[Source records]

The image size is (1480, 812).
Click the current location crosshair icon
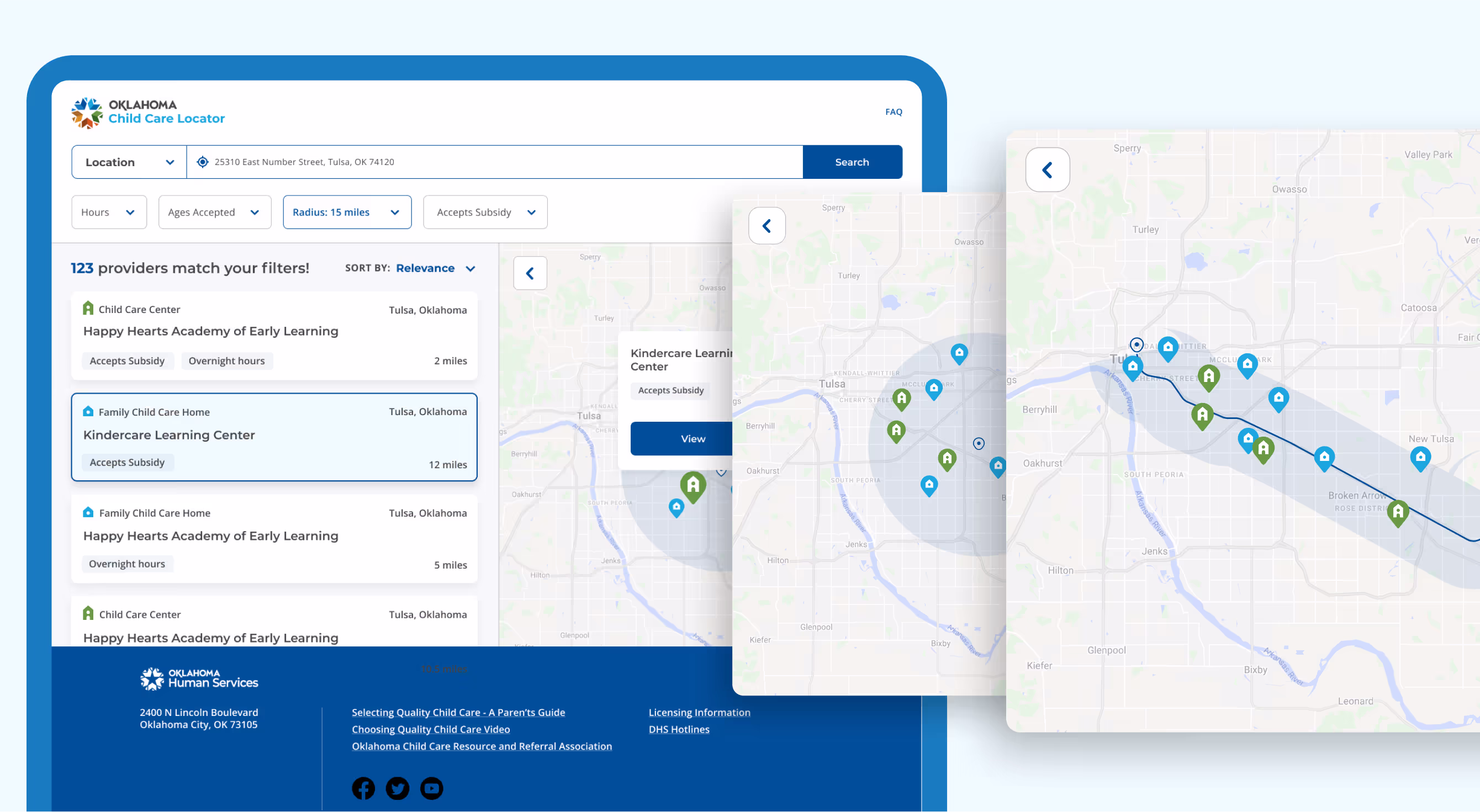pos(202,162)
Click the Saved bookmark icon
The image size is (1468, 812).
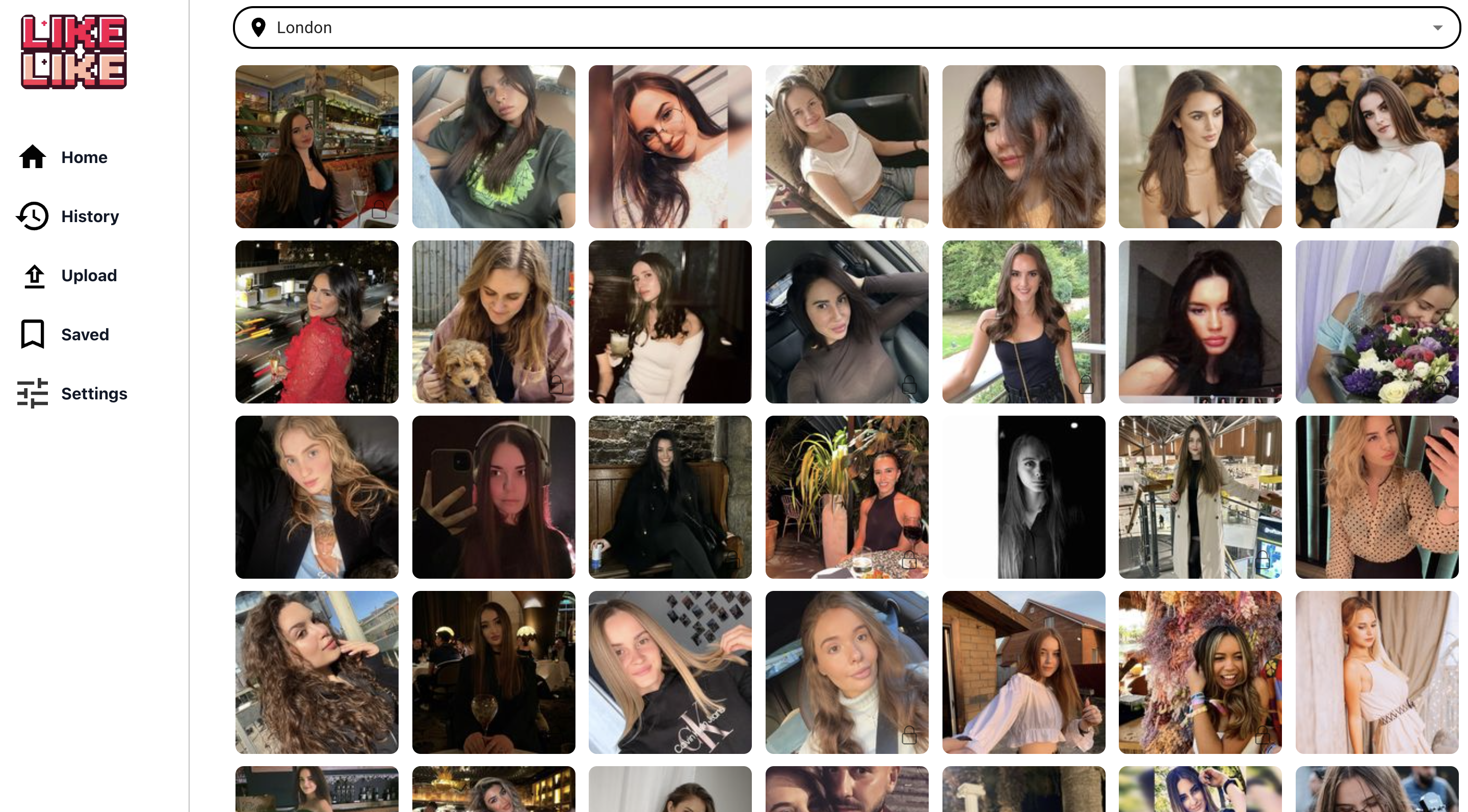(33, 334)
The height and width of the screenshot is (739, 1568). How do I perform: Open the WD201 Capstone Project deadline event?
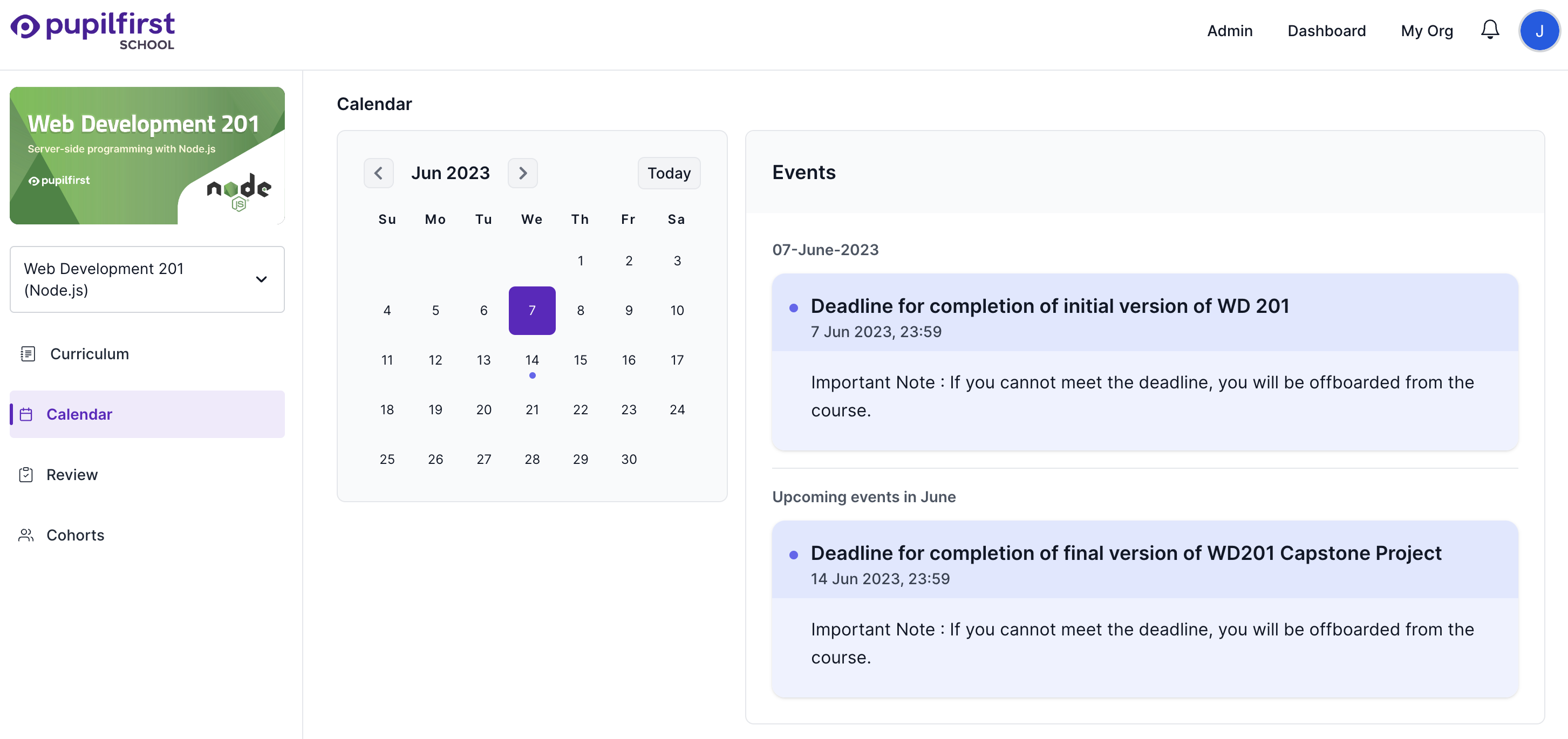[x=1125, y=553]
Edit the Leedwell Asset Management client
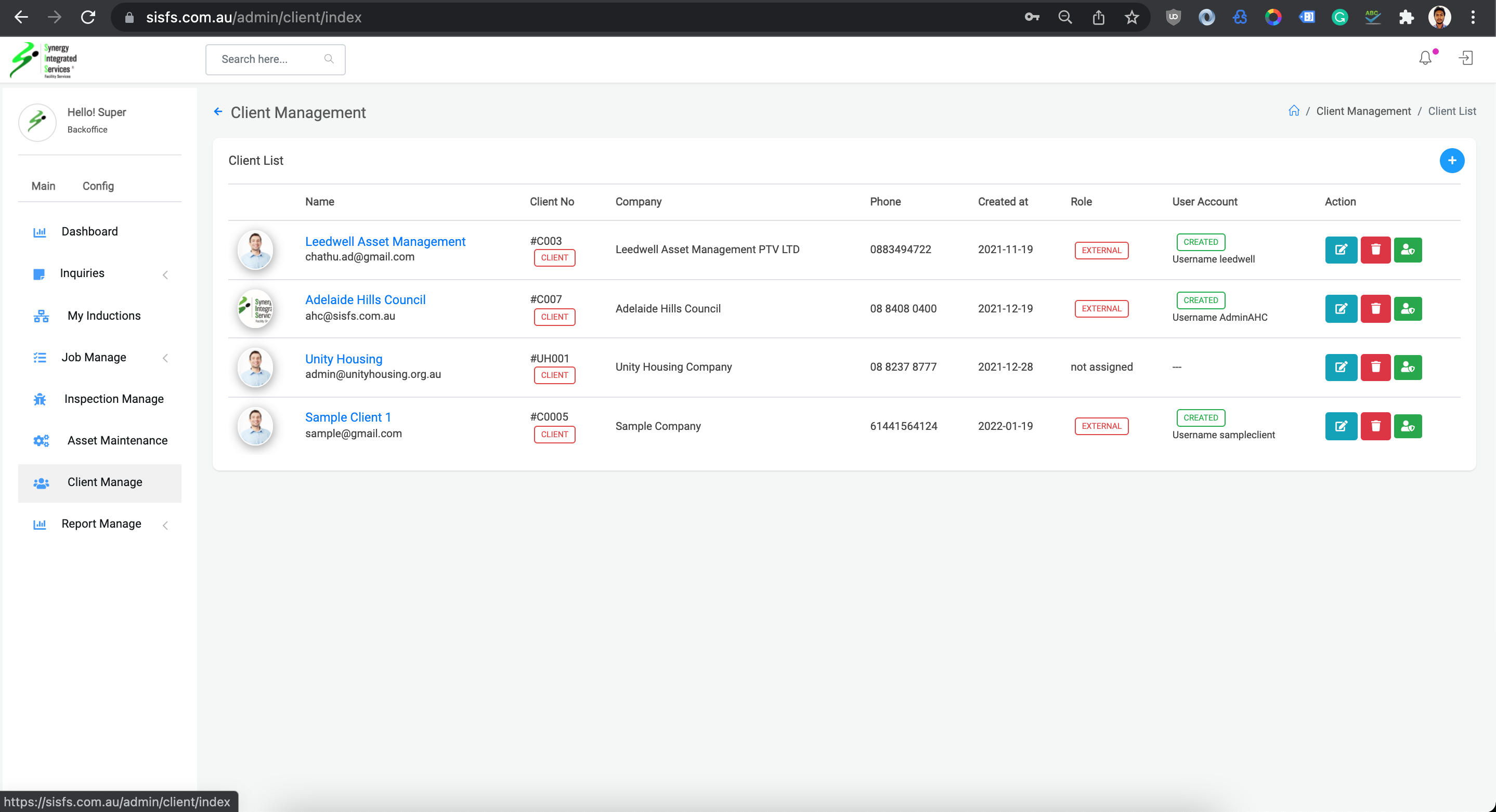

■ **What you should do**
Would you please print the entries once more, word for word, minus the pictures?

■ **Answer box**
The image size is (1480, 812).
Click the current location crosshair icon
pos(202,162)
Click the Saved bookmark icon
The image size is (1468, 812).
(33, 334)
The height and width of the screenshot is (739, 1568). How do I perform: Open the WD201 Capstone Project deadline event?
[x=1125, y=553]
Edit the Leedwell Asset Management client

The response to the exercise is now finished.